Auch ist die Frage, wer der bessere Kanzlerkandidat für die SPD wäre, keineswegs eindeutig, betont die Politikwissenschaftlerin Ursula Münch. „Für beide Personalentscheidungen gibt es jeweils sehr gute Argumente.“
Die Partei ist bereits mitten im Organisationsprozess für den Wahlkampf, erklärt Dlf-Hauptstadtkorrespondent Stephan Detjen. Alles sei darauf eingestellt, mit Olaf Scholz in den Wahlkampf zu ziehen. Sich nun auf einen neuen Kandidaten einzustellen, wäre schwierig.
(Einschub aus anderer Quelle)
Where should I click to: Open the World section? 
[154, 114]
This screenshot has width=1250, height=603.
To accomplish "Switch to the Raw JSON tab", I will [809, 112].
Außerdem sei nicht sicher, dass die Beliebtheit des jetzigen Verteidigungsministers Boris Pistorius in der neuen Rolle als Kanzlerkandidat anhalten würde, so Detjen.
Wann wird die Entscheidung fallen?
Der Druck auf die Parteispitze, schnell zu einer Entscheidung zu kommen, wächst. Offiziell nominiert wird der Kanzlerkandidat auf dem SPD-Parteitag am 11. Januar 2025. Die Entscheidung soll aber schon deutlich früher fallen – auf einer „Wahlsiegkonferenz“ am 30. November will sich die Parteispitze auf einen Kanzlerkandidaten festlegen.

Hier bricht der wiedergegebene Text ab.